Rethinking the Role of Temperature in Large Language Model Distillation
Pith reviewed 2026-06-28 23:24 UTC · model grok-4.3
The pith
Increasing temperature in LLM distillation makes forward KL outperform reverse KL on instruction tasks.
A machine-rendered reading of the paper's core claim, the machinery that carries it, and where it could break.
Core claim
Temperature scaling in LLM distillation produces an asymmetric effect: it substantially enriches forward KL with non-dominant token signals while mainly rescaling gradients for reverse KL. As a result, although reverse KL outperforms forward KL at temperature one, forward KL surpasses reverse KL at higher temperatures across instruction-following benchmarks. The benefit of temperature extends beyond these two divergences to a broader family of distillation objectives.
What carries the argument
Temperature scaling of the teacher distribution inside forward and reverse KL distillation losses, which creates an asymmetric enrichment of gradient signals from non-dominant tokens.
If this is right
- FKL consistently surpasses RKL at higher temperatures across instruction-following benchmarks.
- Temperature scaling improves performance for a broader family of distillation objectives beyond the two KL variants.
- Simple KL-based distillation methods reach competitive results against recent state-of-the-art approaches once temperature is raised.
- The performance gain stems from temperature enriching non-dominant token signals more in FKL than in RKL.
Where Pith is reading between the lines
- Temperature may need to be tuned jointly with the choice of divergence rather than held fixed at one.
- The same temperature adjustment could be tested in distillation settings outside language models to check for similar asymmetry.

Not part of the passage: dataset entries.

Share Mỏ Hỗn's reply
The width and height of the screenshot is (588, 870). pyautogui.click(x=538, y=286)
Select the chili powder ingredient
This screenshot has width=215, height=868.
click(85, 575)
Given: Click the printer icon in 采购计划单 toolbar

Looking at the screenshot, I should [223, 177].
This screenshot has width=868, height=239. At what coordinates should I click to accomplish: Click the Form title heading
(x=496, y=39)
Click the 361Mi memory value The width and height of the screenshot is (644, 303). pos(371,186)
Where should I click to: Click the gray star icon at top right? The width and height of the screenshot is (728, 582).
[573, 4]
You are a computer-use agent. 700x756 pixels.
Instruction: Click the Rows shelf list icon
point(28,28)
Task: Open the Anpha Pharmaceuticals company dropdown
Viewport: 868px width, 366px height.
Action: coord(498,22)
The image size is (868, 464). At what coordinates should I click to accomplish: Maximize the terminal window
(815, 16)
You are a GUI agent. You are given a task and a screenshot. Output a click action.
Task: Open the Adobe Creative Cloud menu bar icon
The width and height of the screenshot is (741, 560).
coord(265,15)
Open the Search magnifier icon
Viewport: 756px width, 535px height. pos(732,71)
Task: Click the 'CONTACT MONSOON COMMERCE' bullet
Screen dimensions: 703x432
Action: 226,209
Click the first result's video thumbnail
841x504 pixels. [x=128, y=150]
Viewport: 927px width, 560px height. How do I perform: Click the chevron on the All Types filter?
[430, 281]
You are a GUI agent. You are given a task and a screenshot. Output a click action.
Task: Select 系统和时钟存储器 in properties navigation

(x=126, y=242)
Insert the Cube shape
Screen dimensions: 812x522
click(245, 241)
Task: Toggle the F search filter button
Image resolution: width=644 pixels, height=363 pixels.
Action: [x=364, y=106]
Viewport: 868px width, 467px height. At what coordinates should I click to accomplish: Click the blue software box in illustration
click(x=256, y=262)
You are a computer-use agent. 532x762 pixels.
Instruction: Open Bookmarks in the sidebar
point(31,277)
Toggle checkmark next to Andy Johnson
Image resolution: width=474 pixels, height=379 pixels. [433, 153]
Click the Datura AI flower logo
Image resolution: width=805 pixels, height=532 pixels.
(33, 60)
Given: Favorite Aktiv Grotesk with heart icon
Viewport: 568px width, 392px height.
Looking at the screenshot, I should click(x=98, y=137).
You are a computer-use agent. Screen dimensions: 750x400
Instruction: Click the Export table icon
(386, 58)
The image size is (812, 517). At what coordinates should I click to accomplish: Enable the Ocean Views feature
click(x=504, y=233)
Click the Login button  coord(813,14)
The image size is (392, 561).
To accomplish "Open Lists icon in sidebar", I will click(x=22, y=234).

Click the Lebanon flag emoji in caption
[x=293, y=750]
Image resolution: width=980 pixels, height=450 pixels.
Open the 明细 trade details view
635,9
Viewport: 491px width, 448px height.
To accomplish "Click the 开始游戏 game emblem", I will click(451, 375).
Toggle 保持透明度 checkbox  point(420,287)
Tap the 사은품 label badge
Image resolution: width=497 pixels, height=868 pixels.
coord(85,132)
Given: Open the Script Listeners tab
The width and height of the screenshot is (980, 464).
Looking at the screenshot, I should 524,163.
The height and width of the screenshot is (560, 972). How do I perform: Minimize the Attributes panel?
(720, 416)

- Practitioners could add temperature sweeps as a standard step when selecting or combining distillation losses.
Load-bearing premise
The observed asymmetry between forward and reverse KL under temperature scaling holds across model sizes, datasets, and training setups without being driven by other unmentioned choices.
What would settle it
Re-running the distillation experiments on a new collection of model sizes or datasets and finding that reverse KL still outperforms forward KL at high temperatures would falsify the central claim.
Figures
read the original abstract
Reverse Kullback-Leibler (RKL) divergence is widely favored over forward KL (FKL) in large language models (LLM) distillation, yet this preference is largely based on comparisons that omit the temperature $\tau$, overlooking its central role in softening teacher distributions and improving knowledge transfer. In this work, we revisit temperature in LLM distillation and show that it fundamentally changes the comparison between FKL and RKL. Our analysis reveals an asymmetric effect: temperature substantially enriches FKL with non-dominant token signals, whereas it mainly rescales RKL gradients, causing FKL to benefit much more from $\tau$ scaling than RKL. This asymmetry overturns the standard empirical conclusion: although RKL outperforms FKL at $\tau=1$, FKL consistently surpasses RKL at higher temperatures across instruction-following benchmarks. Moreover, the impact of temperature is not limited to FKL; it improves a broader family of distillation objectives, enabling simple KL-based methods to achieve competitive performance against recent state-of-the-art LLM distillation approaches.
Editorial analysis
A structured set of objections, weighed in public.
Referee Report
Summary. The paper claims that temperature scaling τ in LLM distillation has an asymmetric effect on forward KL (FKL) versus reverse KL (RKL): τ enriches FKL with non-dominant token signals while primarily rescaling RKL gradients. Consequently, although RKL outperforms FKL at τ=1, FKL surpasses RKL at higher τ across instruction-following benchmarks. The work further asserts that temperature improves a broader family of distillation objectives, allowing simple KL-based methods to compete with recent SOTA approaches.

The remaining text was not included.